Your answer must consist of one number: how many lines in the records contain "computer".

Given data

============================================================

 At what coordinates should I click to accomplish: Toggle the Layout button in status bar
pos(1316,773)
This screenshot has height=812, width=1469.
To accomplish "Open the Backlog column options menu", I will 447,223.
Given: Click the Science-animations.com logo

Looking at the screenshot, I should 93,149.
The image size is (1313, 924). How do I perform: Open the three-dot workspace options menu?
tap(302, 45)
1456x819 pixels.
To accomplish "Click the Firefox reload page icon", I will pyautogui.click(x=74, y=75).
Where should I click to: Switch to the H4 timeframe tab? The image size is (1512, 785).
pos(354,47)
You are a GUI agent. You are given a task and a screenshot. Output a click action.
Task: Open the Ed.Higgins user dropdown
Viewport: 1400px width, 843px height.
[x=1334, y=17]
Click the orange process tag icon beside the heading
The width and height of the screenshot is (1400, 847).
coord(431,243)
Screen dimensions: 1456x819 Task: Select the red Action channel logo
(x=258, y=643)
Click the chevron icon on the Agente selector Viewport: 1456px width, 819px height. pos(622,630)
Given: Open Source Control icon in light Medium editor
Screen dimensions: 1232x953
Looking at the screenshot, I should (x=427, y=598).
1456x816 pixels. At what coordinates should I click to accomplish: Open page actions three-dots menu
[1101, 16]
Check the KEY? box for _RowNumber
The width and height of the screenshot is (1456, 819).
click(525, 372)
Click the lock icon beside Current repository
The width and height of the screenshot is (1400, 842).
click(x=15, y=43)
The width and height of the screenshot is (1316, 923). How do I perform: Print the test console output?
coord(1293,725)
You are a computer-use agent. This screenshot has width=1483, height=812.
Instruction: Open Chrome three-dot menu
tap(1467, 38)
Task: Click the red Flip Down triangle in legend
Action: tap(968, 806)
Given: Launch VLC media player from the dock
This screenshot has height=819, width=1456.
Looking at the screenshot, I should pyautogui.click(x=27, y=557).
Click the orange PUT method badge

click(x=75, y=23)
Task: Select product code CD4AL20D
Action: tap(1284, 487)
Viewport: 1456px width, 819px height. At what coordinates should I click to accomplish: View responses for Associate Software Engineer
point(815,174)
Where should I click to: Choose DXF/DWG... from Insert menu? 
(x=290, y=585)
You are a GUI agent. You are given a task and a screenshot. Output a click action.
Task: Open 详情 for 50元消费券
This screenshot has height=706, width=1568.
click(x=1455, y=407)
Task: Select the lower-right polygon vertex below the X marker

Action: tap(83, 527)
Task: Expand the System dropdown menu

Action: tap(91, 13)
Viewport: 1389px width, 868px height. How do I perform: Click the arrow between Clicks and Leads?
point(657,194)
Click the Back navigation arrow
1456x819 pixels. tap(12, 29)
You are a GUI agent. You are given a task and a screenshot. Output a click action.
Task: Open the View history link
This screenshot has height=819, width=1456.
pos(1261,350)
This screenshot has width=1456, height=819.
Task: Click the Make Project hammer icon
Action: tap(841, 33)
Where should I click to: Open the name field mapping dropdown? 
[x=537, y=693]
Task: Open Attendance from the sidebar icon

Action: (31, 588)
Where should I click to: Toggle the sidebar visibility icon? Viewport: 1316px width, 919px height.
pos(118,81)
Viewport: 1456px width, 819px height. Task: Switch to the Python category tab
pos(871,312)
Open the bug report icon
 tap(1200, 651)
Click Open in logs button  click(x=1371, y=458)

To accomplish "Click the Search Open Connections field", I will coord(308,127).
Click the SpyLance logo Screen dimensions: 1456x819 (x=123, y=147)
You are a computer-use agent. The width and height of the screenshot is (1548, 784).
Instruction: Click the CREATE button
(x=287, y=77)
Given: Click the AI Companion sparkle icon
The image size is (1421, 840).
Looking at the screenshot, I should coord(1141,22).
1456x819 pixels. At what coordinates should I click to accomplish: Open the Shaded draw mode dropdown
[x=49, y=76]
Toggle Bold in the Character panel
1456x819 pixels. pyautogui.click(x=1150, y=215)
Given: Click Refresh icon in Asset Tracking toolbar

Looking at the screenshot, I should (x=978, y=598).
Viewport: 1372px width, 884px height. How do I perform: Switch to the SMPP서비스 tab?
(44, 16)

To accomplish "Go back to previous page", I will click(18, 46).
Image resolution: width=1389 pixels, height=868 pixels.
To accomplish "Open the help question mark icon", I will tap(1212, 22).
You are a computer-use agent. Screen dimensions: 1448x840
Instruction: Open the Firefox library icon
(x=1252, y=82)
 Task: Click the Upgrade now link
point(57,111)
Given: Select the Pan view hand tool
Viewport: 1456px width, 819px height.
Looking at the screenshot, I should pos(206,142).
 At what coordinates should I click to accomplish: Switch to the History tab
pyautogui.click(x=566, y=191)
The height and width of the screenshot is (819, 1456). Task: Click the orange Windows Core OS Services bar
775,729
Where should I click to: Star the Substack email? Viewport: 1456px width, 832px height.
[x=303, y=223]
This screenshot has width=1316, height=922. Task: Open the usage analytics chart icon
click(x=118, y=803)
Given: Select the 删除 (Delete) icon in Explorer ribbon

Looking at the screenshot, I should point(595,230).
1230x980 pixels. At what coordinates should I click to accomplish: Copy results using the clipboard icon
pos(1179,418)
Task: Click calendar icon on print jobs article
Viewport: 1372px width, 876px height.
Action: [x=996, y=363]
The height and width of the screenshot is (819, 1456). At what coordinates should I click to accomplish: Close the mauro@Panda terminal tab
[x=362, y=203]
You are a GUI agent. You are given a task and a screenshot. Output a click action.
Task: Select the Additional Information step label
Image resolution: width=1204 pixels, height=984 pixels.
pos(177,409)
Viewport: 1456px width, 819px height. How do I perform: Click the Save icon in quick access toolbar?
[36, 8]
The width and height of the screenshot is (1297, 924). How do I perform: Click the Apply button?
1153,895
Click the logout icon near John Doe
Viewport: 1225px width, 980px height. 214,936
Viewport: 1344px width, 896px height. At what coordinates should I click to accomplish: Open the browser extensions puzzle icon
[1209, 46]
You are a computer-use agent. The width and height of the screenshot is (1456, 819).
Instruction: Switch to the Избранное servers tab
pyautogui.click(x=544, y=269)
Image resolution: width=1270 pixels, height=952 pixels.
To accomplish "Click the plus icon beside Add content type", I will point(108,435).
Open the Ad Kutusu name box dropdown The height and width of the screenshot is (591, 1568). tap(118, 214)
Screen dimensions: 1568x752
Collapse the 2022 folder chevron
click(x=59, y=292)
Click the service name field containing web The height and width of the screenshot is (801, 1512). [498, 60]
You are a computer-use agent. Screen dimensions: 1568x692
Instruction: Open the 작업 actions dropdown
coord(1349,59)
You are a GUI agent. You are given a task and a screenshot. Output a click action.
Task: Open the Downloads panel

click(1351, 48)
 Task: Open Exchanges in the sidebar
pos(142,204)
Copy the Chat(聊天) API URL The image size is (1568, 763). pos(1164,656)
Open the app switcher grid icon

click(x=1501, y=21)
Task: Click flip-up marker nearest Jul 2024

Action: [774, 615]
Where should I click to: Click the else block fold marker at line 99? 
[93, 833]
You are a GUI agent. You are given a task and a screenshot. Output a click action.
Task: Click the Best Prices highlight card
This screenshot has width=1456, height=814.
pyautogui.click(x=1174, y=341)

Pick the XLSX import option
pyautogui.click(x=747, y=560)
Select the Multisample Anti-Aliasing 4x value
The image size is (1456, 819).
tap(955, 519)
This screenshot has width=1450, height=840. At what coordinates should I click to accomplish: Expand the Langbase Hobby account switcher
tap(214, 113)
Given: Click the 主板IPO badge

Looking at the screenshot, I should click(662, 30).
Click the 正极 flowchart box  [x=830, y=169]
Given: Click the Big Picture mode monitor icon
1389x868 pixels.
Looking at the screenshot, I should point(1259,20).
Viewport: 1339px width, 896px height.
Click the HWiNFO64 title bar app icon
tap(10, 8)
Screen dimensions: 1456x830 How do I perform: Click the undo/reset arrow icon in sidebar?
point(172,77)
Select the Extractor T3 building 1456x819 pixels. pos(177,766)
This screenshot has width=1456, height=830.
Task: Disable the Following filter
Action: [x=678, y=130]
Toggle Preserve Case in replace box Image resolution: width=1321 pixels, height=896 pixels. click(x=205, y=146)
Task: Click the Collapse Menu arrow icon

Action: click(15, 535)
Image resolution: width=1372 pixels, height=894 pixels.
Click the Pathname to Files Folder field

============================================================

Task solution
5